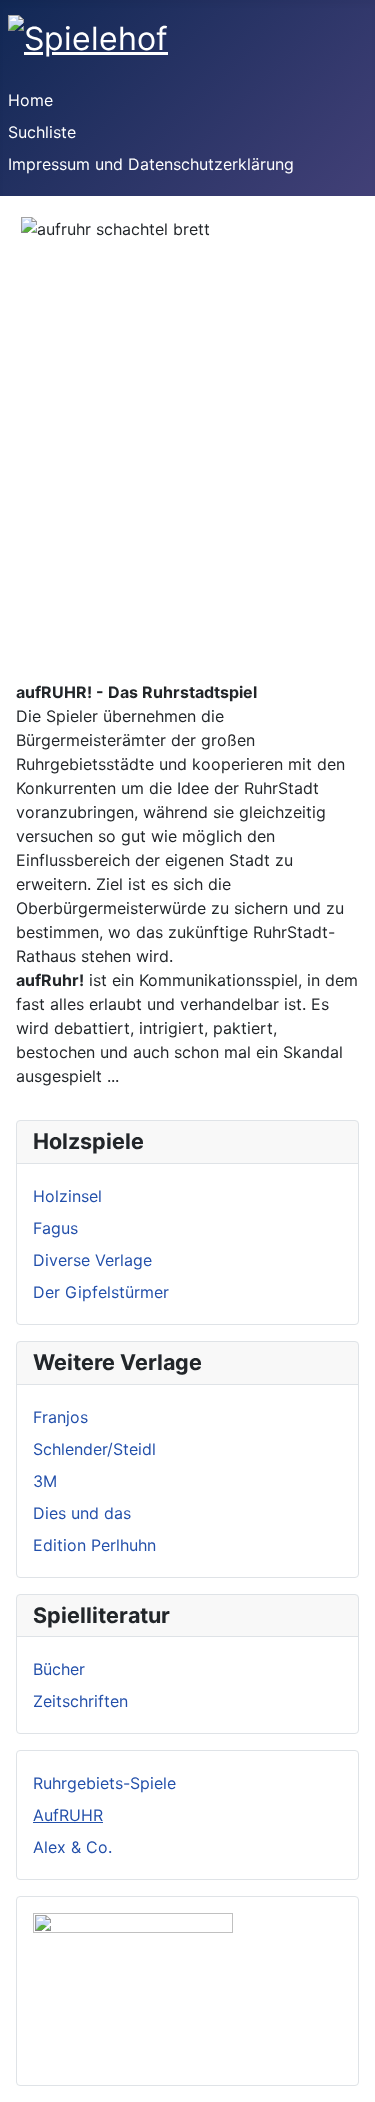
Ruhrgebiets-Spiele (104, 1783)
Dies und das (82, 1513)
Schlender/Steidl (94, 1449)
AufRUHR (68, 1815)
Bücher (59, 1669)
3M (45, 1481)
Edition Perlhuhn (94, 1545)
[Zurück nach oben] (350, 2077)
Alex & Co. (72, 1847)
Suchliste (42, 132)
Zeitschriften (80, 1701)
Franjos (60, 1417)
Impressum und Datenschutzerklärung (151, 164)
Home (30, 100)
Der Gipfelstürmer (101, 1292)
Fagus (55, 1228)
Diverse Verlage (92, 1260)
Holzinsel (67, 1196)
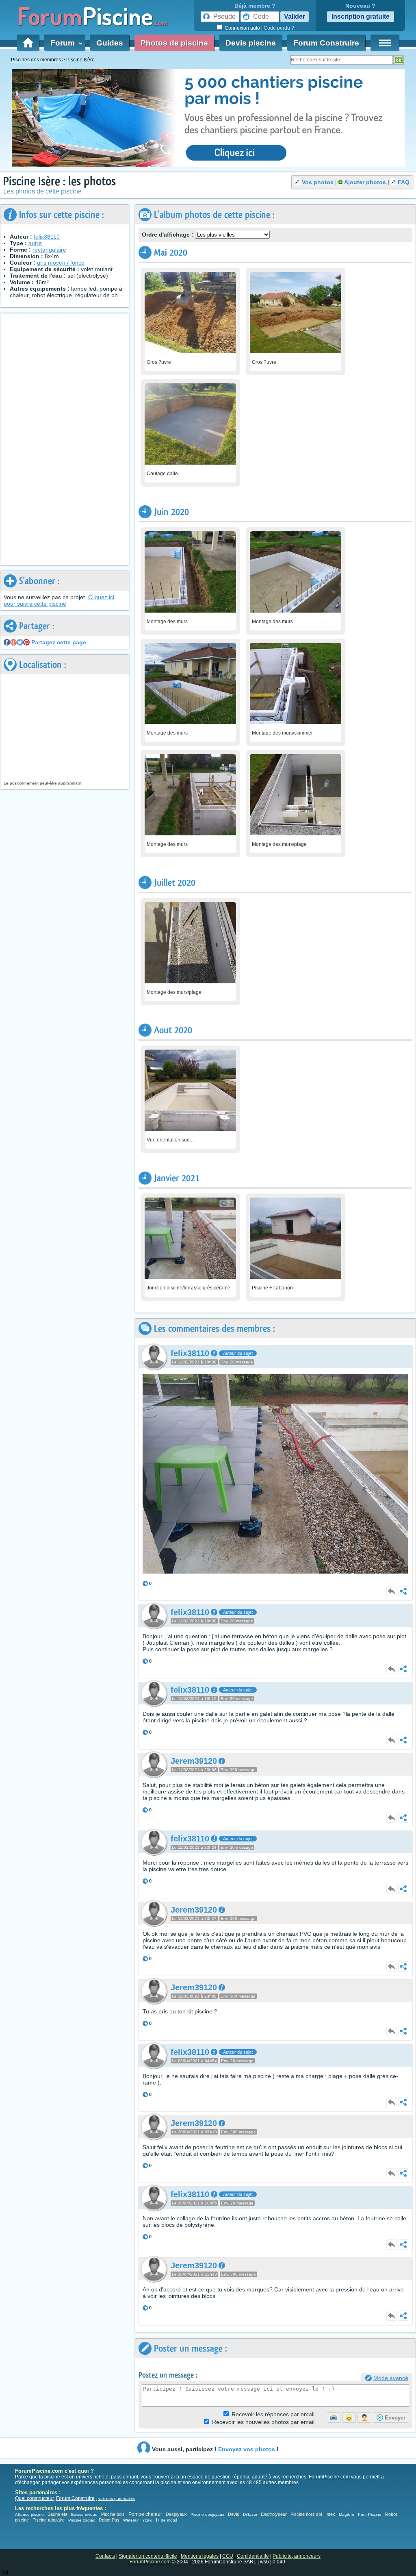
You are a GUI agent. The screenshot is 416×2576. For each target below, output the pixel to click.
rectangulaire (49, 249)
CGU (227, 2556)
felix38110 (47, 236)
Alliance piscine (29, 2514)
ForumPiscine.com (329, 2477)
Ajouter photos (365, 182)
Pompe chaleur (145, 2514)
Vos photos (318, 182)
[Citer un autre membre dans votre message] (364, 2417)
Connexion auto (242, 28)
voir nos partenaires (116, 2498)
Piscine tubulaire (48, 2519)
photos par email (263, 2422)
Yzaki (147, 2520)
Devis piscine (250, 43)
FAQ (404, 182)
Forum (64, 43)
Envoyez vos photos (246, 2449)
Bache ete (57, 2514)
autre (35, 243)
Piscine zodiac (81, 2520)
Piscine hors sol (306, 2514)
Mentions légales (200, 2556)
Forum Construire (326, 43)
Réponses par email (273, 2414)
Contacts (105, 2556)
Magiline (346, 2514)
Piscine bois (113, 2514)
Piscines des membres (36, 60)
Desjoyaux (177, 2514)
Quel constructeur (34, 2498)
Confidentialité (253, 2556)
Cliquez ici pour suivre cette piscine (59, 600)
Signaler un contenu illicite (148, 2556)
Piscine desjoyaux (207, 2514)
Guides (109, 43)
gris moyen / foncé (60, 262)
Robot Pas (109, 2519)
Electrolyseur (274, 2514)
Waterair (131, 2520)
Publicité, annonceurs (297, 2556)
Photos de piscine (174, 43)
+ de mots (166, 2520)
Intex (330, 2514)
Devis (233, 2514)
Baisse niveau (84, 2514)
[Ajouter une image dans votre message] (333, 2417)
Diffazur (250, 2514)
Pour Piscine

###

__PROMPT__
Find the line with "Piscine desjoyaux (207, 2514)" in the data above. Restate it and all later lines word for word, ending with the last line.

__YOUR SOLUTION__
Piscine desjoyaux (207, 2514)
Guides (109, 43)
gris moyen / foncé (60, 262)
Robot Pas (109, 2519)
Electrolyseur (274, 2514)
Waterair (131, 2520)
Publicité, annonceurs (297, 2556)
Photos de piscine (174, 43)
+ de mots (166, 2520)
Intex (330, 2514)
Devis (233, 2514)
Baisse niveau (84, 2514)
[Ajouter une image dans votre message] (333, 2417)
Diffazur (250, 2514)
Pour Piscine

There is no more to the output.